Skip the pictures and restate, word for word, the lines from the one containing "Image resolution: width=1238" to the end of the data below.

---- Records to process

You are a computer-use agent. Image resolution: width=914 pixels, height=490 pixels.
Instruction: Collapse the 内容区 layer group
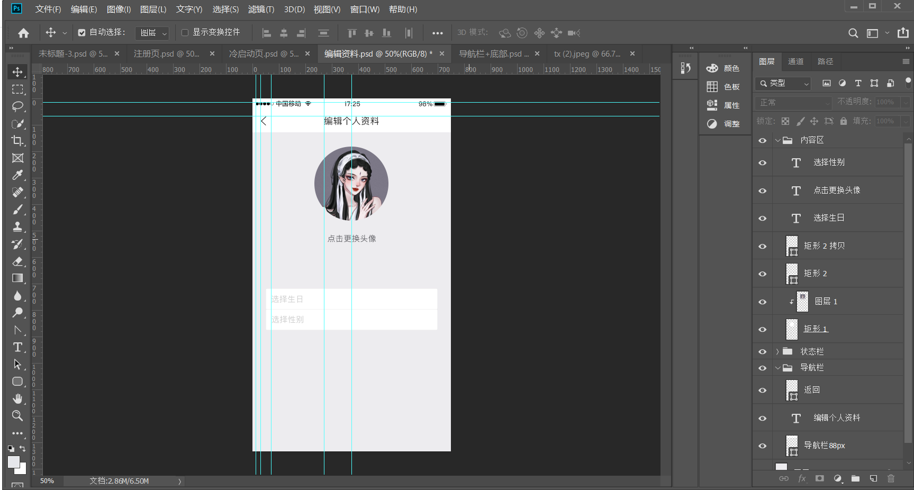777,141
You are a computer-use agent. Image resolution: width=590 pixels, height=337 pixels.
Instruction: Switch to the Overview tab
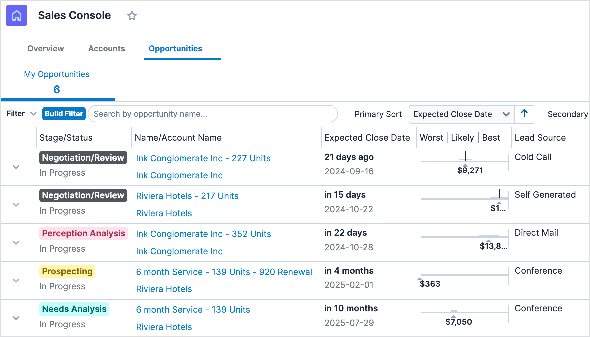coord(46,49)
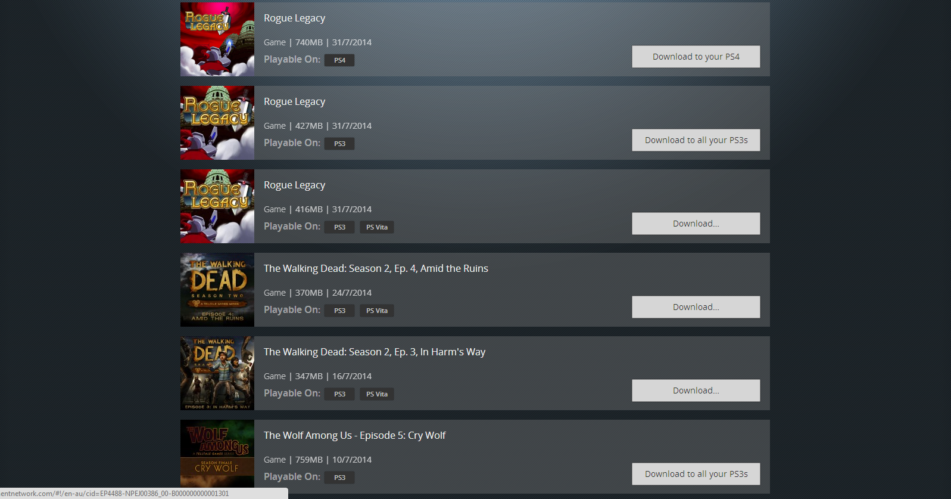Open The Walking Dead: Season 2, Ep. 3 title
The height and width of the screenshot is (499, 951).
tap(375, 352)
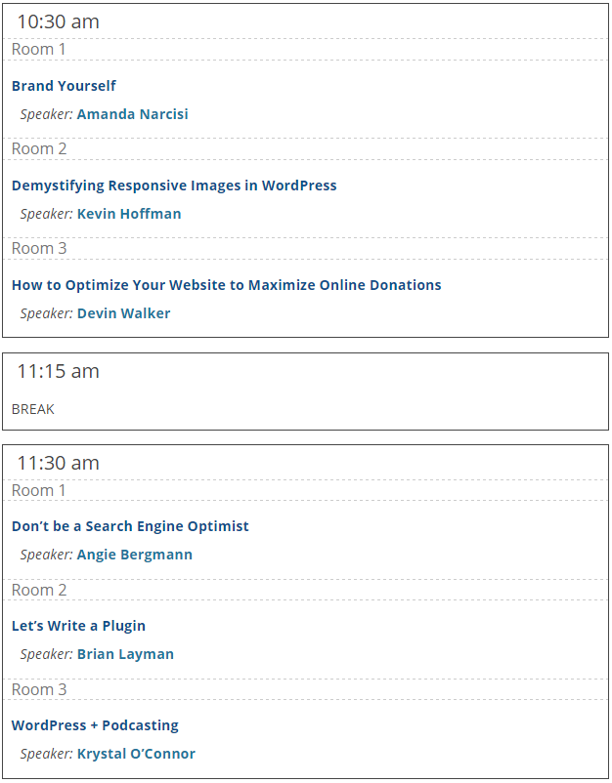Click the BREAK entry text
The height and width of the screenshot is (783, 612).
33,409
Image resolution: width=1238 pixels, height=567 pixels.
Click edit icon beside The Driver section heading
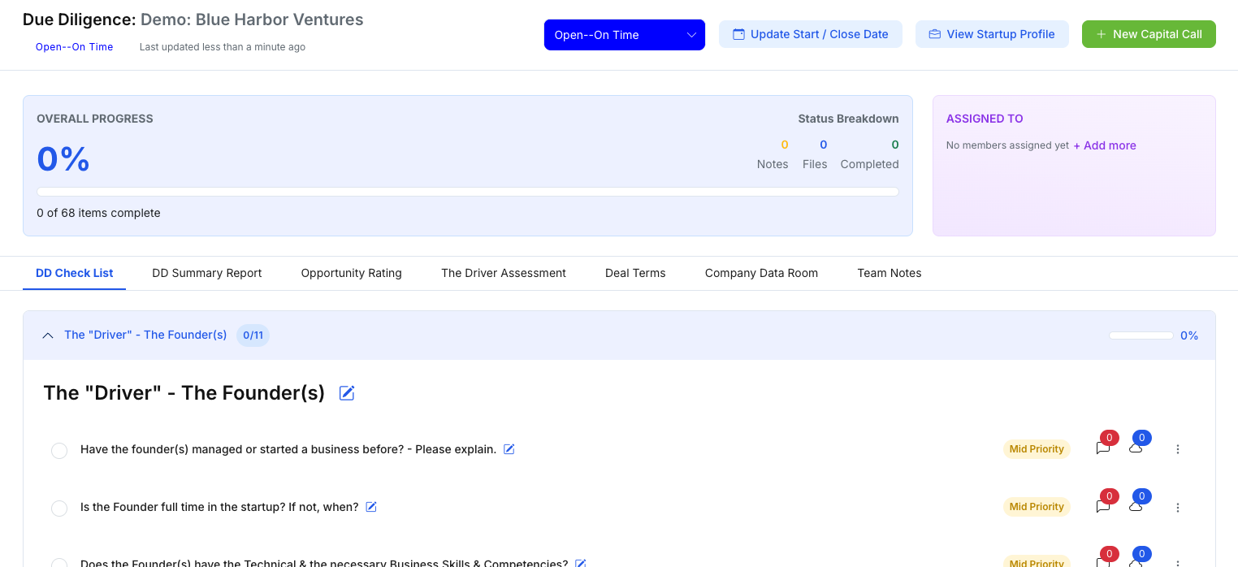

--------

Task output
Image resolution: width=1238 pixels, height=567 pixels.
Click edit icon beside The Driver section heading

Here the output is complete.